With all images omitted, write out the records word for word.

[Dataset entries]
[Start of Attachment]
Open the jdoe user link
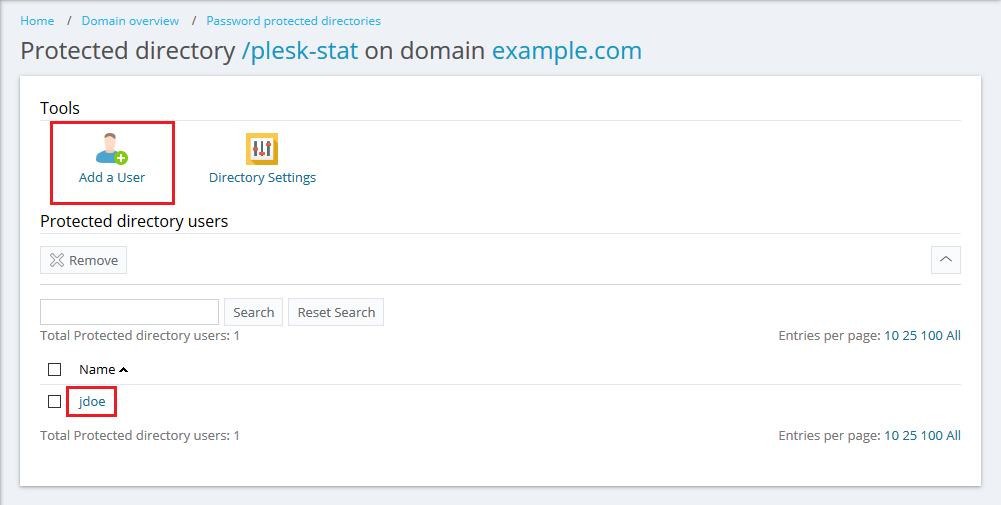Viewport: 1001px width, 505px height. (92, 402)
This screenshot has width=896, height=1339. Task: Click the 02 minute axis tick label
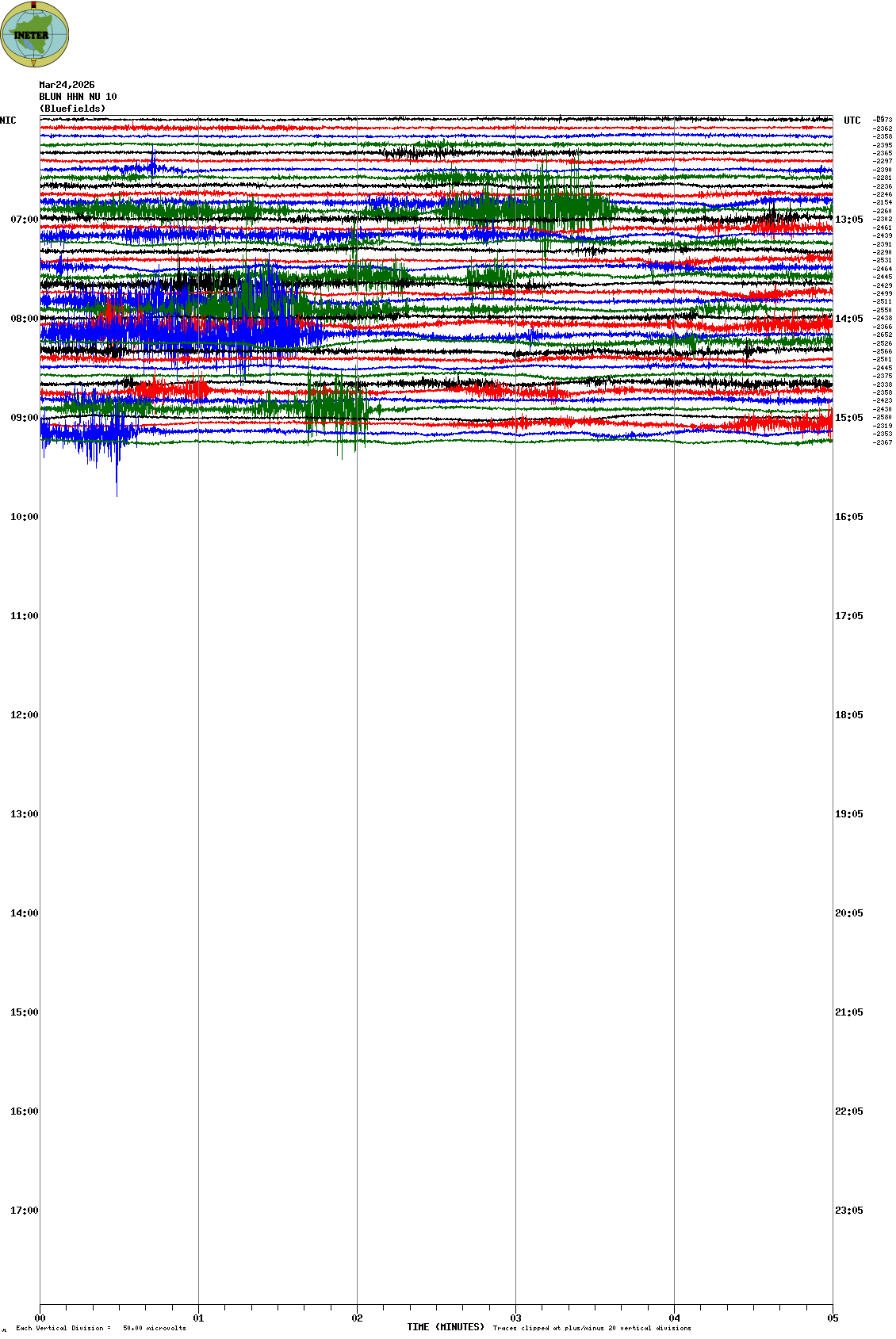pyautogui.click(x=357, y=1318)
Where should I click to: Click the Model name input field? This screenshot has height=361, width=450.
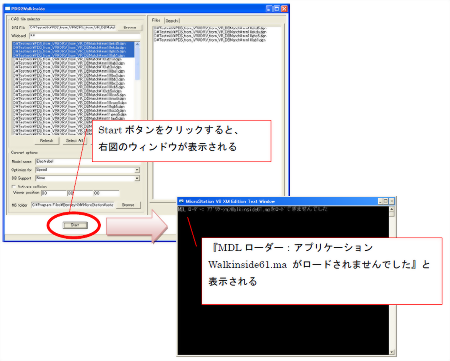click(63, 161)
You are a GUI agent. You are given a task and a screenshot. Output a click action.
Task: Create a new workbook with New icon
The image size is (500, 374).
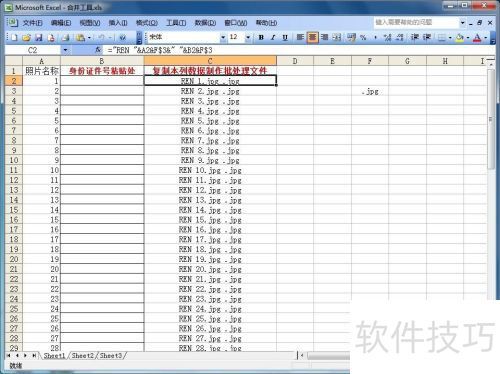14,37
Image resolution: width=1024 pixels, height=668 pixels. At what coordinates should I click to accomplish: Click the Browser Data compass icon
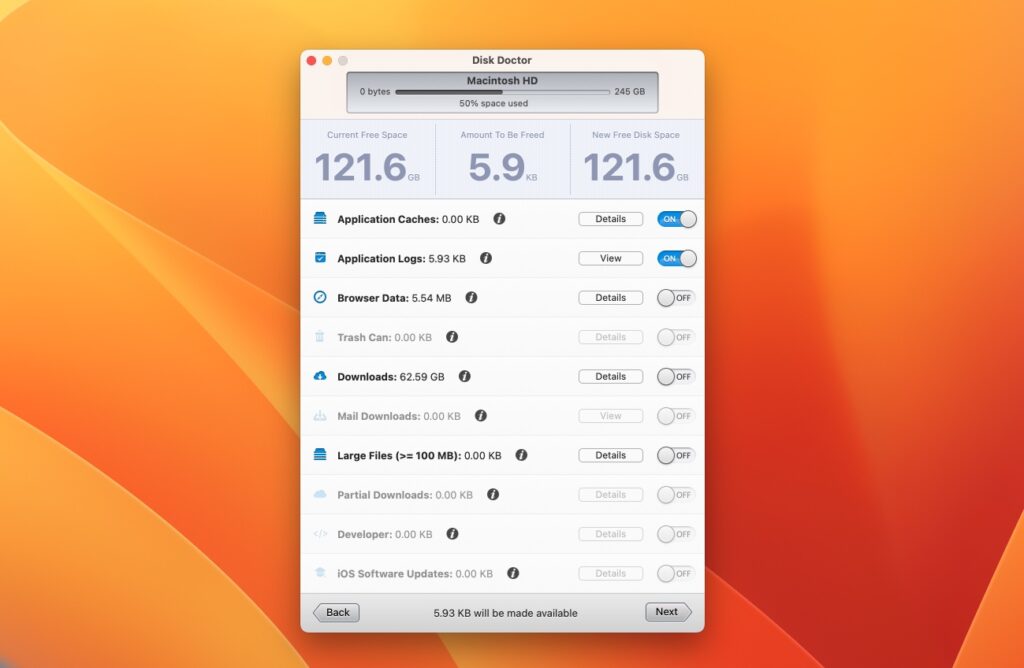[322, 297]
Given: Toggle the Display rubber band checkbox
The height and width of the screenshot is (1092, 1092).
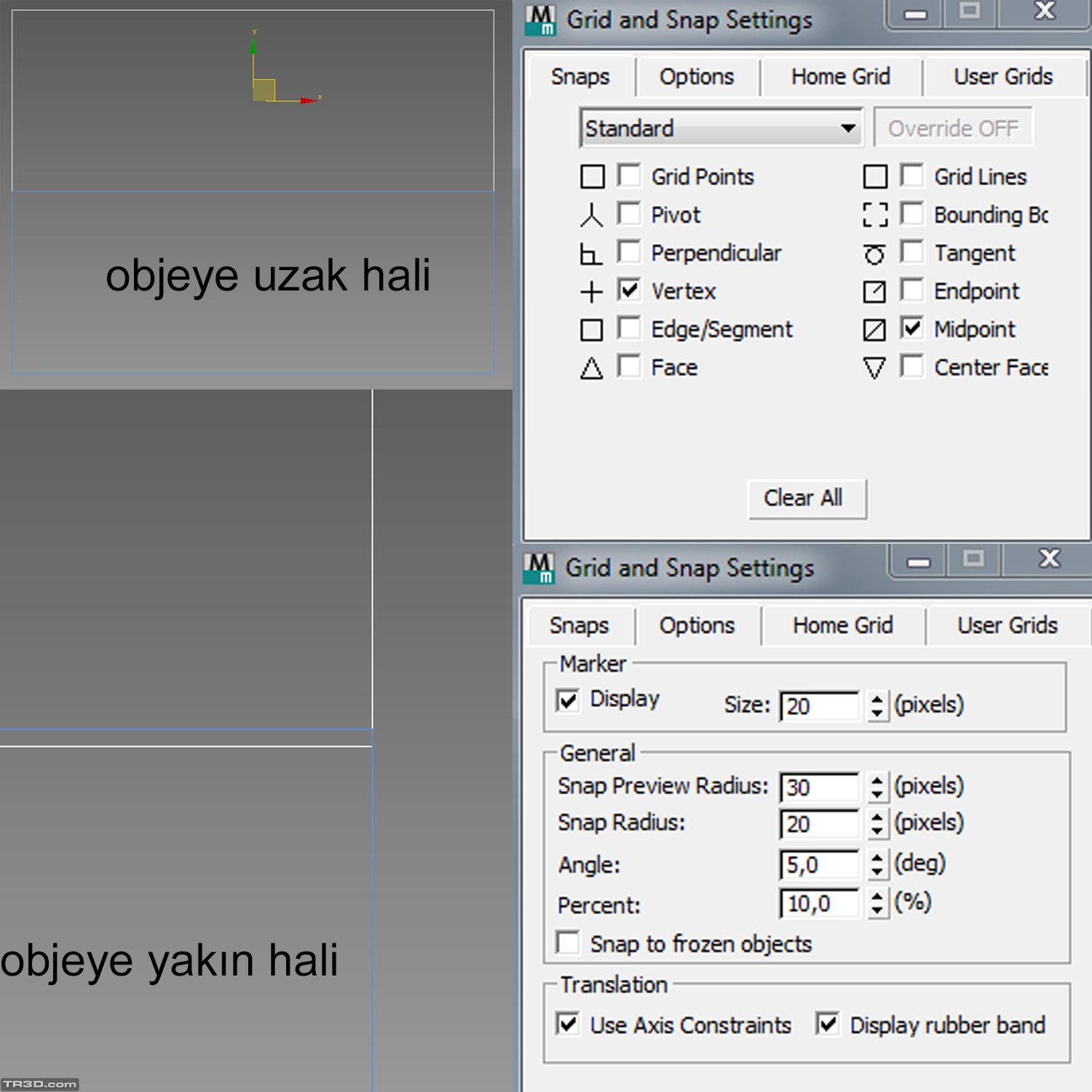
[End of Attachment]
Result for this exercise
Open the jdoe user link
Viewport: 1001px width, 505px height. (92, 402)
This screenshot has width=896, height=1339. Task: Click the 02 minute axis tick label
pyautogui.click(x=357, y=1318)
Where should I click to: Click the Model name input field? This screenshot has height=361, width=450.
click(63, 161)
You are a GUI agent. You are given a task and a screenshot. Output a click action.
Task: Create a new workbook with New icon
The image size is (500, 374).
14,37
Image resolution: width=1024 pixels, height=668 pixels. At what coordinates should I click to accomplish: Click the Browser Data compass icon
[322, 297]
Given: Toggle the Display rubber band checkbox
The height and width of the screenshot is (1092, 1092).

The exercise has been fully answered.